Medicare Fee for Service Legacy Provider IDs Prohibited on Form CMS-1500 Claims after NPI Required Date
Impact to You
Effective May 23, 2008, if you report a Provider Legacy Identifier on Medicare CMS-1500 or CMS-1450 (UB-04) claims, your contractors will return them as unprocessable.
What You Need to Know
Change Request (CR) 5858, from which this article is taken, announces that Provider Legacy Identifiers are not to be reported on Medicare CMS-1500 or Form CMS-1450 claims received on or after May 23, 2008 (the date at which the NPI is required to be reported on claims). After that date, claims containing Legacy Identifiers will be returned as unprocessable.
What You Need to Do
Make sure that your billing staffs are aware that effective May 23, 2008, only NPIs are to be reported on Medicare CMS-1500 and CMS-1450 claims.
Background
The Health Insurance Portability and Accountability Act (HIPAA) of 1996 required issuance of a unique national provider identifier (NPI) to each physician, supplier and other health care provider who conducts HIPAA standard electronic transactions. In accordance with this act, CMS began issuing NPIs on May 23, 2005.
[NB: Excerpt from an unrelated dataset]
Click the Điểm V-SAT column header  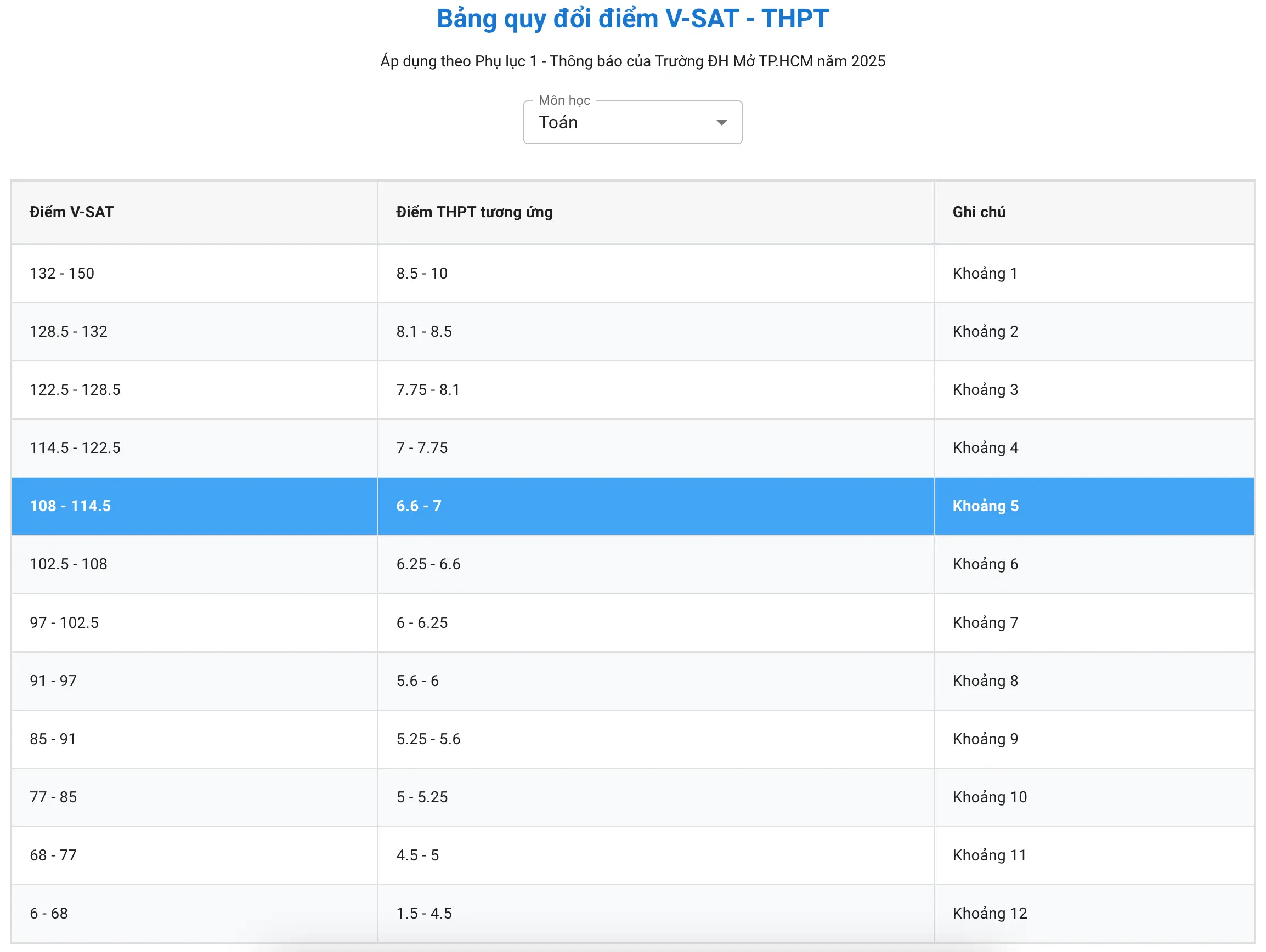pos(71,212)
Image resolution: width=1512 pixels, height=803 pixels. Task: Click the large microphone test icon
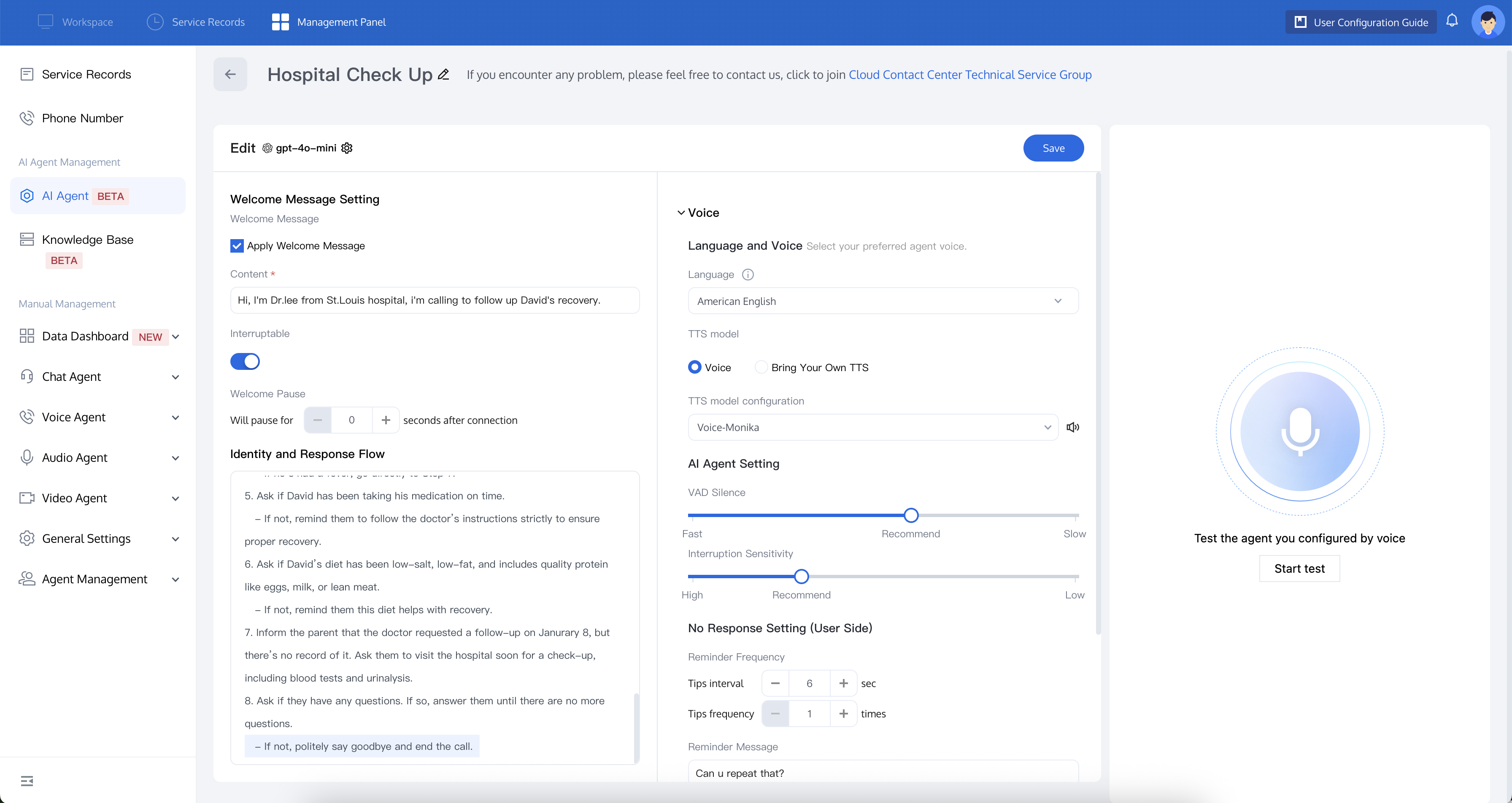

Further, on April 2, 2007, the Department of Health and Human Services (DHHS) provided covered entities guidance regarding contingency planning for NPI implementation. In this guidance, as long as a health plan was compliant, meaning they could accept and send NPIs on electronic transactions, they could establish contingency plans to facilitate the compliance of their trading partners.
As a compliant health plan, on April 20, 2007, Medicare fee for service (FFS) established a contingency plan that followed this guidance. Since then, CMS has been allowing transactions adopted under HIPAA to be submitted with a variety of identifiers, including:
- NPI only
- Medicare legacy only (PINs, UPINs or National Supplier Clearinghouse number)
- NPI and legacy combination
CR 5858, from which this article is taken, announces that beginning on May 23, 2008, CMS requires the NPI to be submitted on the Form CMS-1500 and CMS-1450 paper claims, and legacy numbers will not be permitted on claims received on or after that date. Effective that date, Form CMS-1500 and CMS-1450 claims containing legacy identifiers will be returned as unprocessable, without appeal rights.
When returning these claims, your contractors will use an appropriate message and Remittance Advice Remark code, such as:
- N257 Missing/incomplete/invalid billing provider primary identifier.
Note: Contractors will not return claims in certain situations where an NPI is not required (e.g., foreign claims, deceased provider claims, and other situations as allowed by CMS in the future). Such claims will be processed with established procedures for such claims.
Additional Information
You can find more information about the prohibition of Medicare fee for service legacy provider IDs on Form CMS-1500 and CMS-1450 claims after the NPI required date by going to CR 5858 (PDF, 310 KB). You will find updated Medicare Claims Processing Manual (100-04), Chapter 26 (Completing and Processing Form CMS-1500 Data Set), Section 10.4 (Items 14-33 - Provider of Service or Supplier Information) as an attachment to that CR.